ABC’s The Bachelor is a reality dating television show. The premise follows a bachelor as he ventures into the dating world with a selected group of females who are potential candidates. Throughout the season, the bachelor goes on one-on-one and group dates with the women; the contestants and the bachelor travel to exotic and romantic locations for their dates. Each week culminates with the lead eliminating one woman, until he is left with the one he chooses to marry.

Since the premise of the show is about finding love through relationships, how can this reality television series promote healthy relationships, when the bachelor is dating numerous women at once? Does The Bachelor normalize cheating? Is openly going on dates with several women considered cheating, if the other women involved are aware of his actions?

A broad definition of cheating is an act of unfair or dishonest doing. In relationships, cheating can be noted through emotional, physical, or sexual affairs. The boundary of cheating can be a fine line and those in relationships have a different perception of what cheating entails.

Since cheating is an unfair or dishonest act, is the bachelor really cheating if the other women are aware of his separate relationships?

When there are three contestants remaining, the bachelor offers them keys to the fantasy suite, which is a hotel room where the couple spend the night together and have sex, without cameras.

According to The Hollywood Reporter, Andi Dorfman, the bachelorette for season 10 of The Bachelorette (the spin-off of The Bachelor), wrote “almost every Bachelor has sex with everyone he goes into the fantasy suites with.”

When you step away from the idea that The Bachelor is a reality television dating game show, and think logically about one man dating several women at once, you can’t help but think—he is cheating and everyone is okay with that.

The Bachelor normalizes the concept of cheating because the bachelor himself is in relationships with multiple women. Although this is the whole point of the show, there is something unsettling about it. How can trust be built when the bachelor is building relationships with multiple people at once?

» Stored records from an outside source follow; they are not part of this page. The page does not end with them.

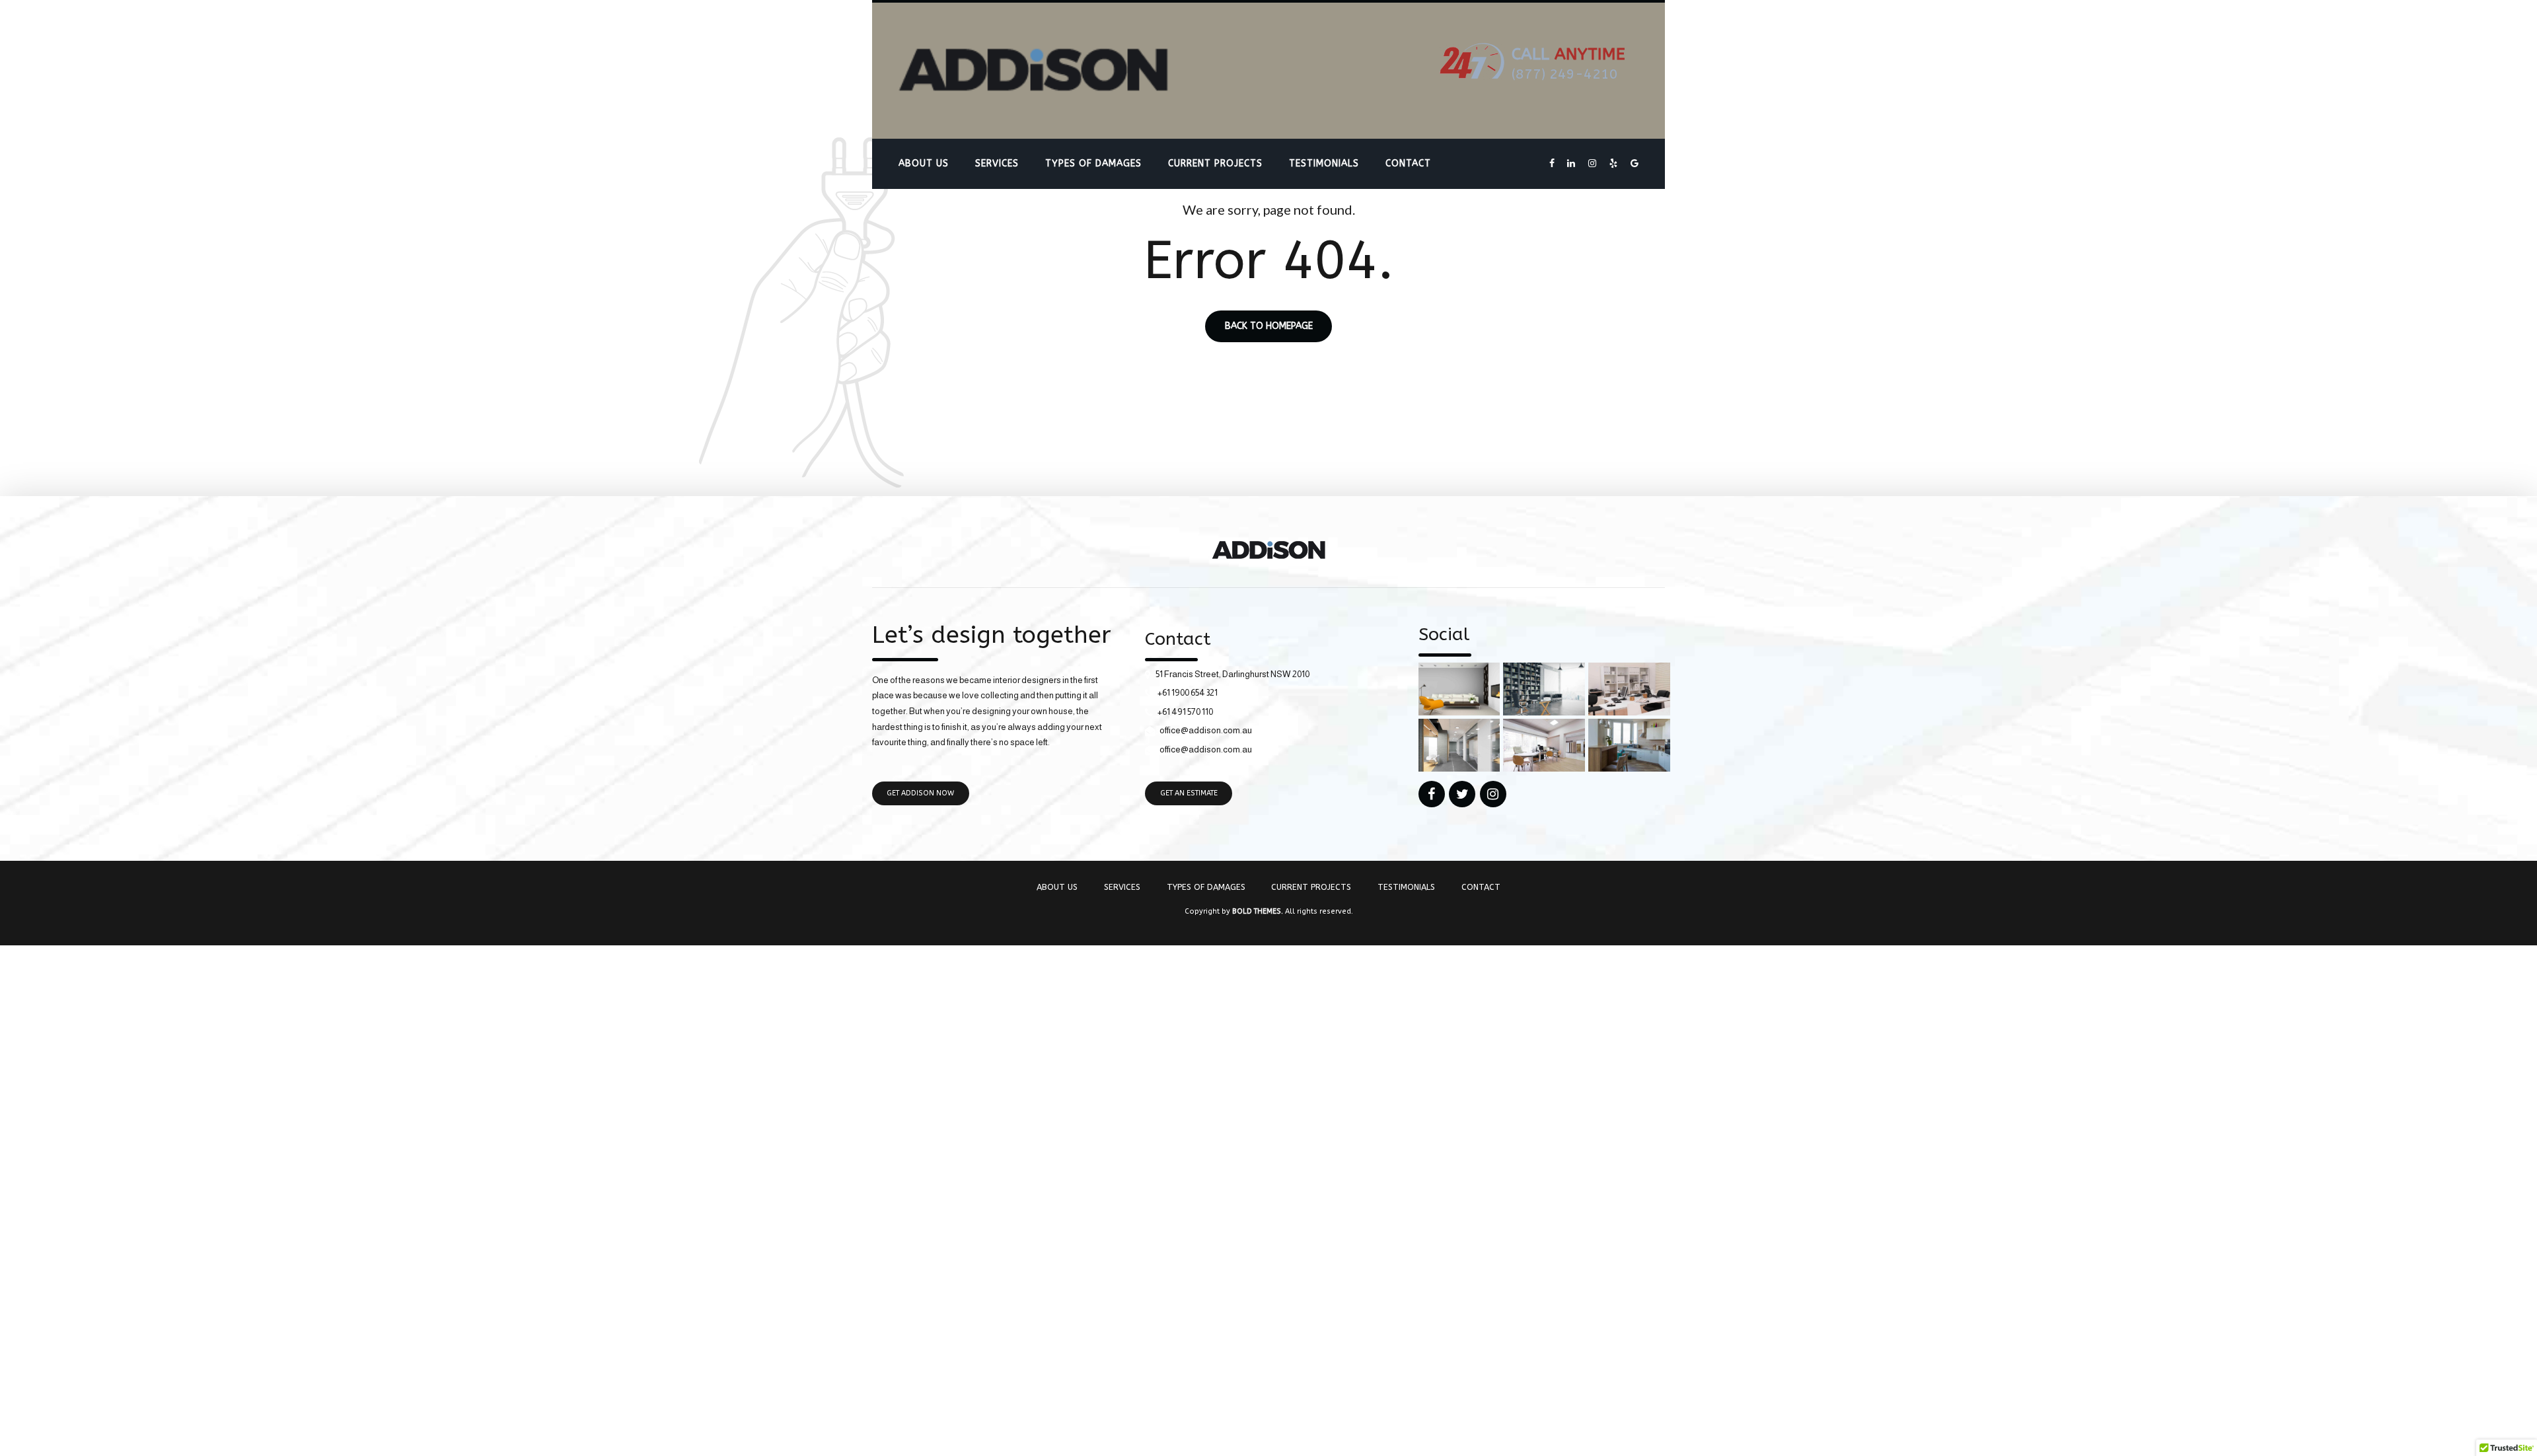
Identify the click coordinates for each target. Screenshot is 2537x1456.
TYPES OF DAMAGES (1093, 163)
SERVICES (997, 163)
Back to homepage (1269, 326)
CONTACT (1408, 163)
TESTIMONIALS (1324, 163)
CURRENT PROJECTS (1215, 163)
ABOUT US (924, 163)
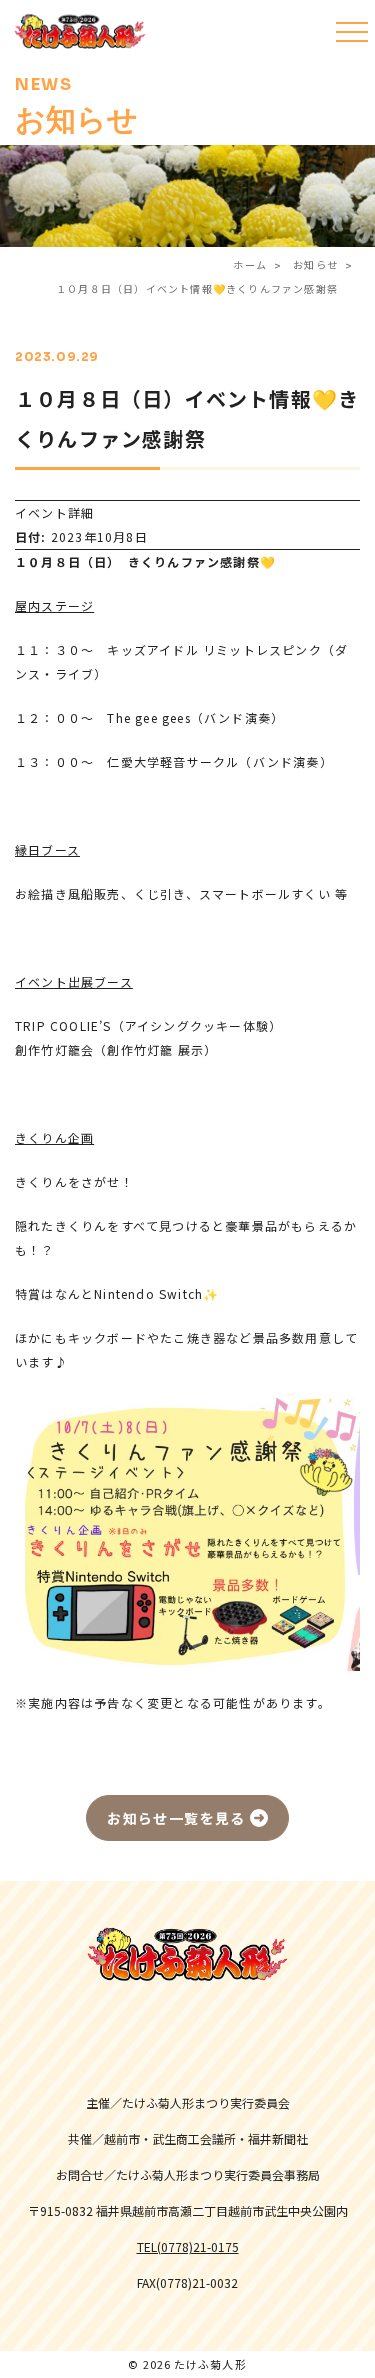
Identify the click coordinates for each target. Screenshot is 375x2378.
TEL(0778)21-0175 (188, 2247)
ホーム (250, 264)
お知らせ (315, 264)
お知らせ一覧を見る (176, 1818)
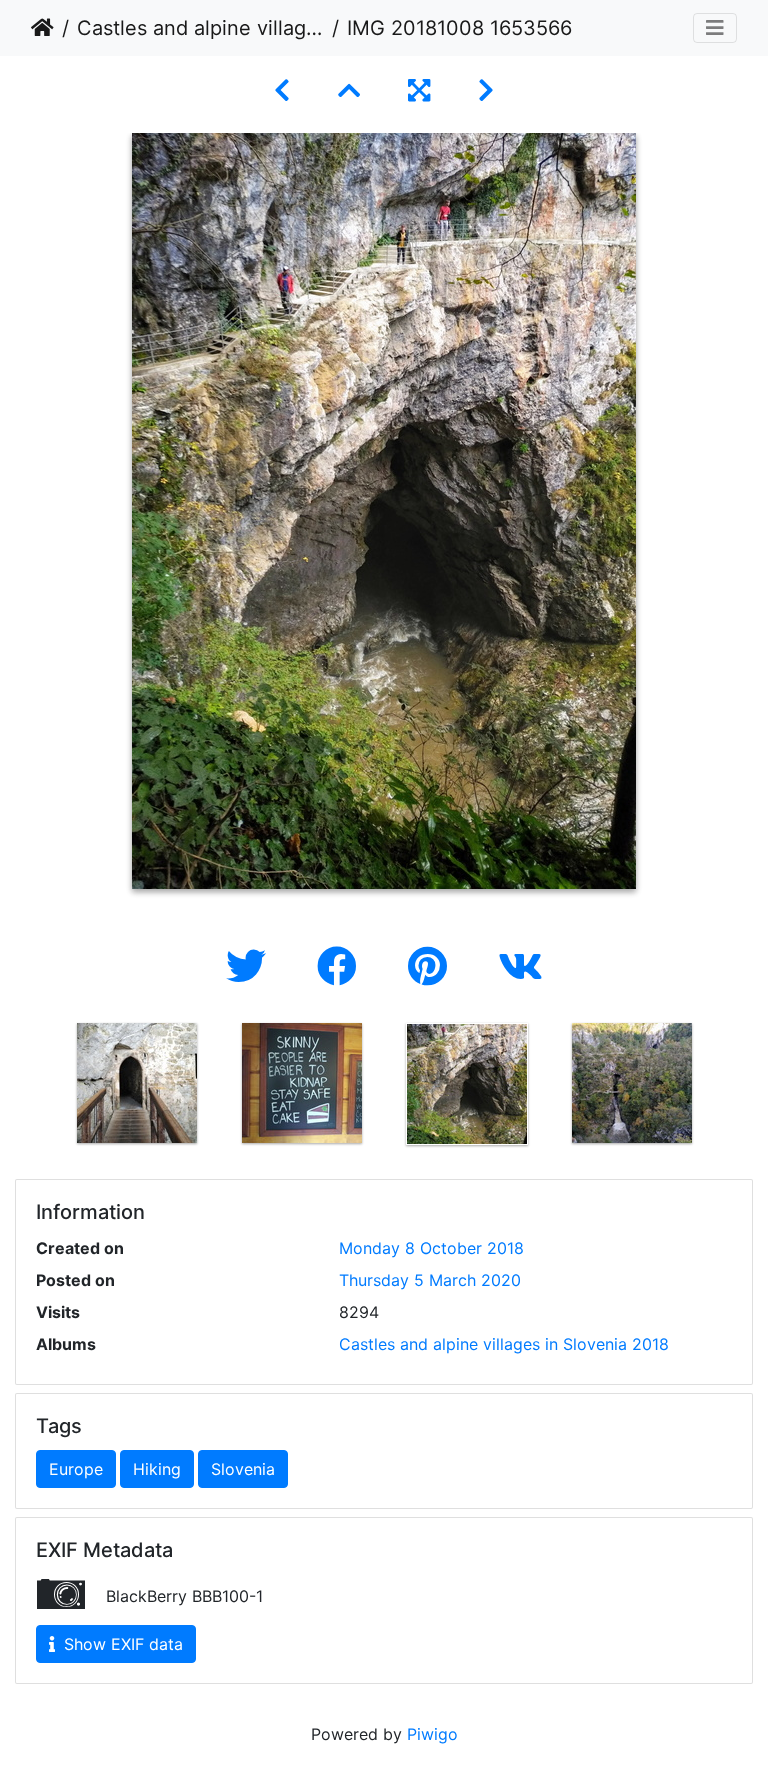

How can the bachelor be in love with so many women at once? Is he really in love or he is performing for the cameras?

In an interview with BUILD, the season 23 bachelor Colton Underwood talked about how his experience on the show still affected his personal life. He stated, “I even caught myself, at times, sort of going about things just because that’s what the bachelor was supposed to do… he’s supposed to take three [women] to fantasy suites and he’s supposed to break up with one and go through all these rose ceremonies. And it’s like, okay, but this is my life after this.”

Underwood’s season was untraditional because he chose a contestant who left the show. He told BUILD that, “I couldn’t let someone walk away that I was in love with. And that’s what I came to this show for, is I came to find love, and I came to find a love worth fighting for, and I found that.”

Underwood might have found love on his season, but the same cannot be said for other seasons. Out of the 23 completed seasons, only two couples remain together today. 14 out of 23 couples got engaged during their season finale, however, 13 of those engagements and/or marriages eventually broke off.

Considering The Bachelor has an 8.6 per cent success rate, does the concept of not being in a monogamous relationship during the dating period, have anything to do with this? Viewers will not know the exact reasons why, but the speculation of an unfaithful start to their relationship seems like a valid indication for an eventual breakup.